Bridge over ocean
1 November 1977 Financial Analysts Journal Volume 33, Issue 6

Concentration Trends and Competition in the Securities Industry

  1. Jeffrey M. Schaefer
  2. Adolphe J. Warner

Believing that such restrictions “act as a burden on competition,” the SEC has announced plans to remove Rule 390 and all similar remaining restrictions on the freedom of exchange members to trade listed equities off national securities exchanges. Unfortunately, the viability of national exchanges, hence the commission brokerage business, rests on some minimal degree of centrality in the exchange system, which depends in turn on the off-board trading restraints the SEC is proposing to eliminate.

In the event of the demise of the present agency-auction market system, pure agency brokers can, of course, assume dealer functions.
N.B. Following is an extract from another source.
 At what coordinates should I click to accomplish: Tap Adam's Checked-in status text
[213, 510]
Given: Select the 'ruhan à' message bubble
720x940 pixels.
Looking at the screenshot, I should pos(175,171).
But this will require more capital. Since no new capital is currently entering the business, the capital will have to come from within—i.e., from further concentration of the industry.

The firms most likely to survive are the largest, most diversified ones. Since 1973, the largest 25 firms have continuously increased their market share. Through mid-1977, their share of the capital increased from 50.9 to 64.5 per cent, their share of commissions from 40.9 to 56.4 per cent and their share of total revenues from 47.8 to 63.8 per cent. As of June 30, 1977, the 10 largest firms had over 40 per cent of the industry’s capital in gross revenues and roughly one-third of its commission revenues. The conditions for market making in listed equities to become concentrated in the largest brokerage firms are now in place.

In a world of a limited number of large full-service firms—similar, as Charles Ellis has pointed out, to the leading money center banks—corporate issuers will be competing with each other for their share of the market makers’ capital. Dealers will aim to maximize profit and limit risk by exposing their capital only to those stocks in which they can expect to hold an edge over potential competitors—i.e., the less risky and more liquid larger stocks. As secondary markets for securities of smaller enterprises suffer, primary markets will become less accessible to them. In this way removal of Rule 390 will concentrate economic power, hence lessen competition, not merely within, but beyond, the securities industry.